Strong top-line growth
Full-year 2025 net sales grew 10% year-over-year to $4.75 billion; Q4 2025 net sales were $1.2 billion, up 8% year-over-year. Management delivered seven consecutive quarters of strong organic growth.
Robust profitability and margins
Adjusted pro forma operating EBITDA rose 11% year-over-year to $1.4 billion for FY2025, yielding an adjusted pro forma operating EBITDA margin of 29.5%.
Earnings and cash generation
Adjusted pro forma EPS for FY2025 was $3.35, up 12% year-over-year. The company generated $706 million of adjusted pro forma free cash flow for the year (about 15% of net sales) and ended the year with cash >$900 million.
Segment outperformance — Interconnect Solutions (ICS)
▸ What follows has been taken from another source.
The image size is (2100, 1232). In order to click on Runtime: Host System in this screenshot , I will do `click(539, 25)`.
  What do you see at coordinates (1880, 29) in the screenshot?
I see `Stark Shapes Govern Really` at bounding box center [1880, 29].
ICS delivered organic sales growth of 12% (net sales $2.1 billion). Key subcomponents — advanced packaging, advanced interconnects and thermal management — each grew more than 20% in 2025 and drove 175 basis points of year-over-year margin expansion for the segment.
Solid performance in Semiconductor Technologies
Semiconductor Technologies segment grew organic sales 8% in 2025, with advanced logic and high-bandwidth memory businesses growing in the mid-teens and continued improvement in mature nodes and NAND.
Product and design wins / technology leadership
Company launched the Emblem CMP pad platform for N3/N2 logic and HBM3/HBM4 and reported strong customer feedback. Qnity secured Process of Record (POR) wins across every line of business in 2025, indicating multi-year commercial scaling potential.
Capital allocation and balance sheet flexibility
Board approved a $500 million share repurchase authorization, the company declared a dividend, and net leverage stood at ~2.2x (well below the <3.0x target), providing flexibility for buybacks, selective M&A or debt paydown.
2026 financial guidance
Full-year 2026 guidance: net sales of $4.97 billion to $5.17 billion, adjusted operating EBITDA of $1.465 billion to $1.575 billion, adjusted EPS $3.55 to $3.95, and adjusted free cash flow $450 million to $550 million. Q1 2026 expected sequential net sales growth in the high single digits.
Transformation program to improve margins
Announced a multiyear transformation plan expected to deliver ~$100 million EBITDA run-rate benefit by end of 2028 (with ~$140 million of one-time costs over the next 2–3 years) focused on commercial/innovation excellence, productivity/quality (including automation & tailored AI), and local-for-local optimization.